Exercise: Copy the listing as it is written, and leave each picture out.
☆ ☆ ☆ ☆
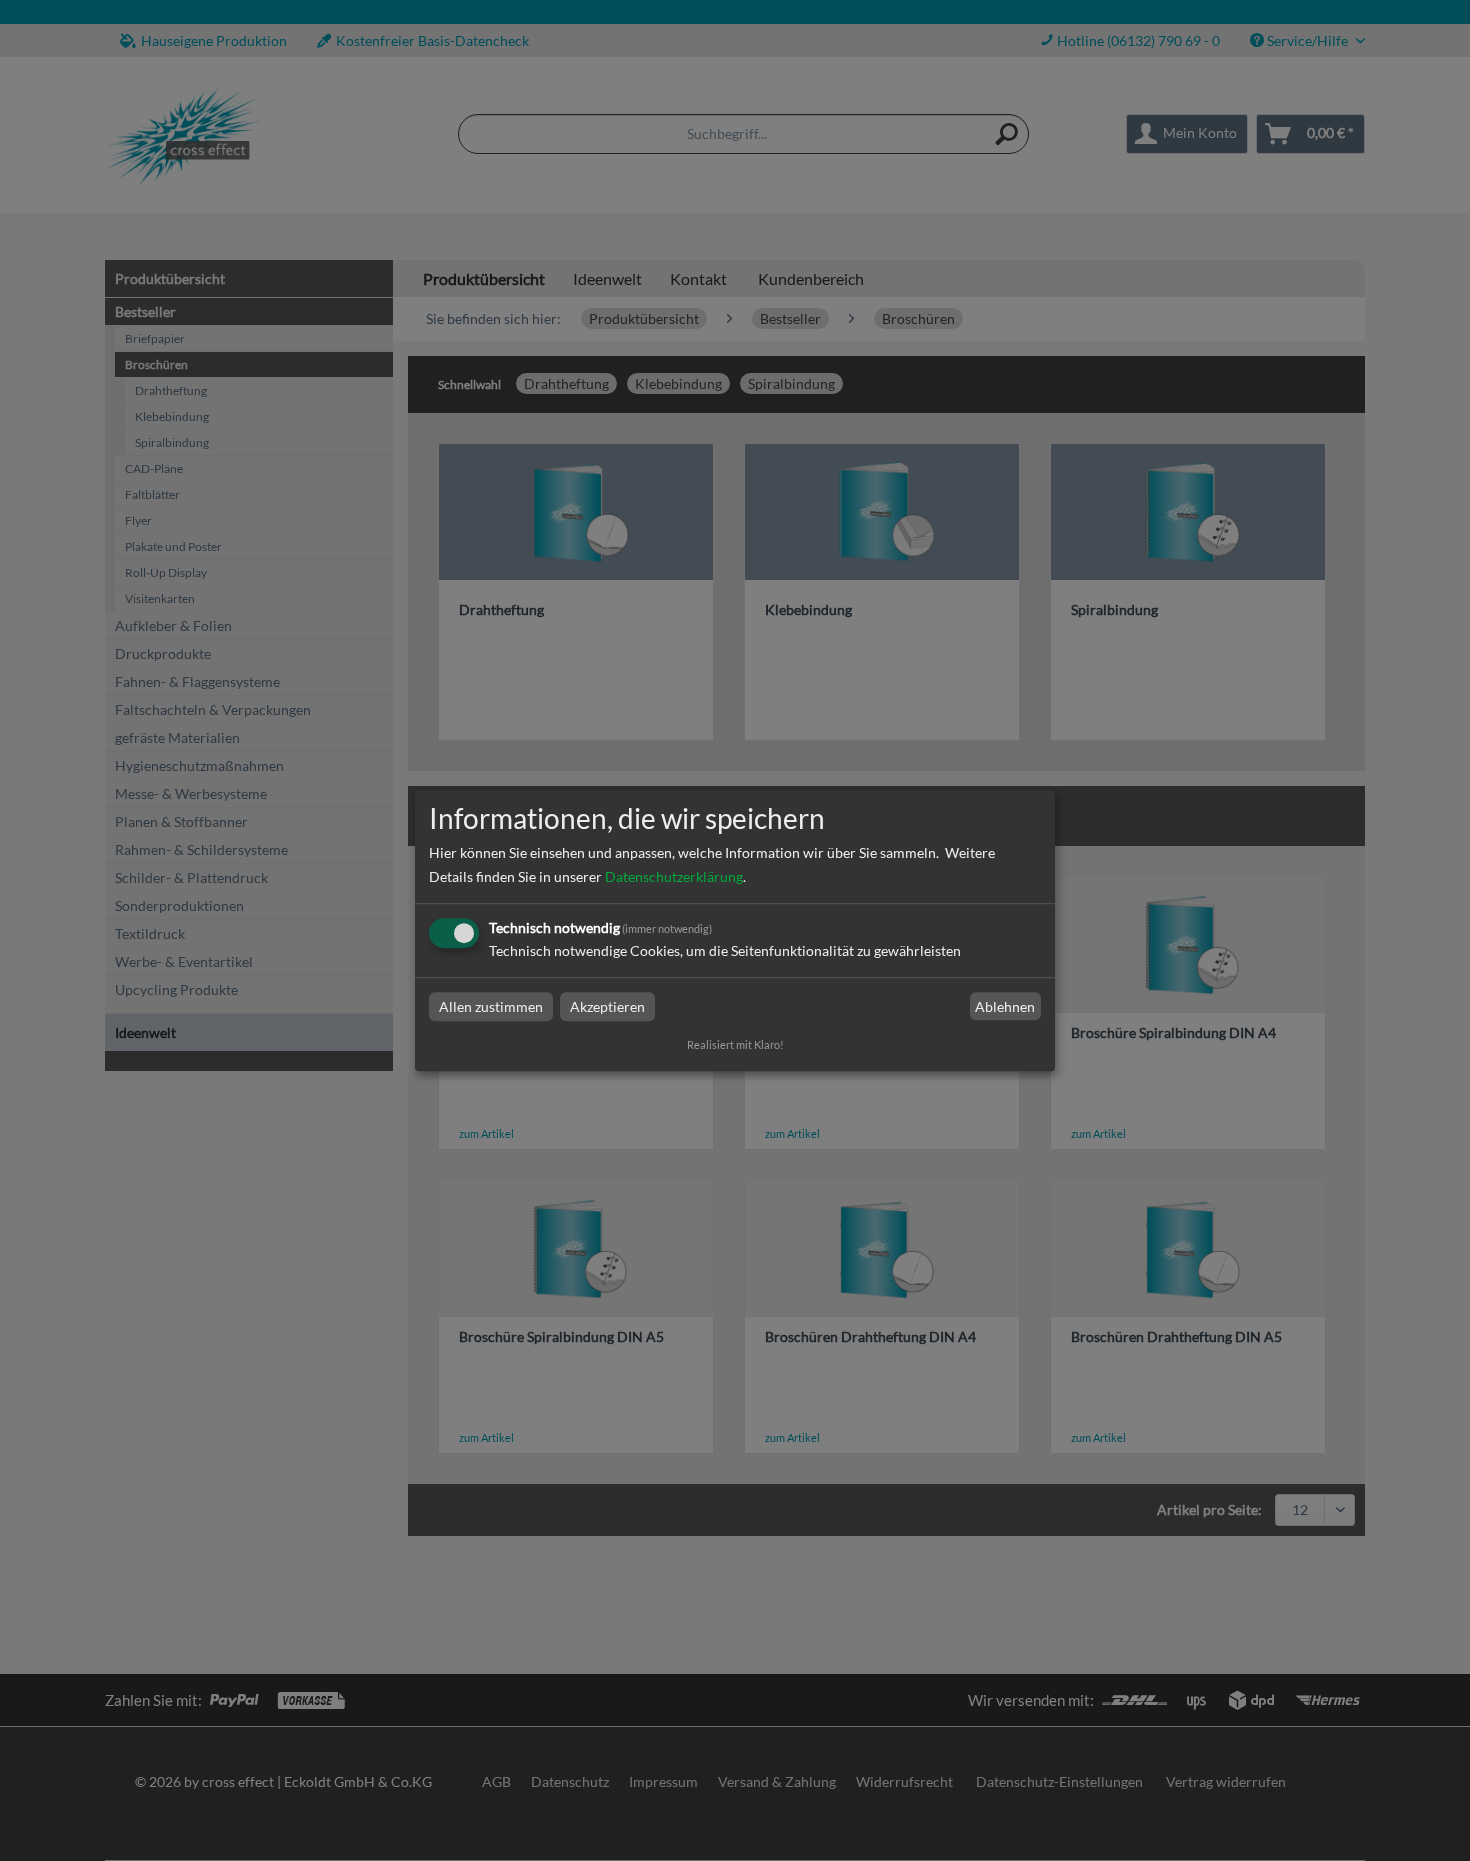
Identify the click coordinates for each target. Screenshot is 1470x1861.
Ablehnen (1005, 1006)
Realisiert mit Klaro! (735, 1044)
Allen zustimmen (491, 1006)
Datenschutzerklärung (674, 876)
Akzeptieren (607, 1006)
☆ ☆ ☆ ☆
Solution:
Identify the click coordinates for each target. Screenshot is 1470x1861.
Ablehnen (1005, 1006)
Realisiert mit Klaro! (735, 1044)
Allen zustimmen (491, 1006)
Datenschutzerklärung (674, 876)
Akzeptieren (607, 1006)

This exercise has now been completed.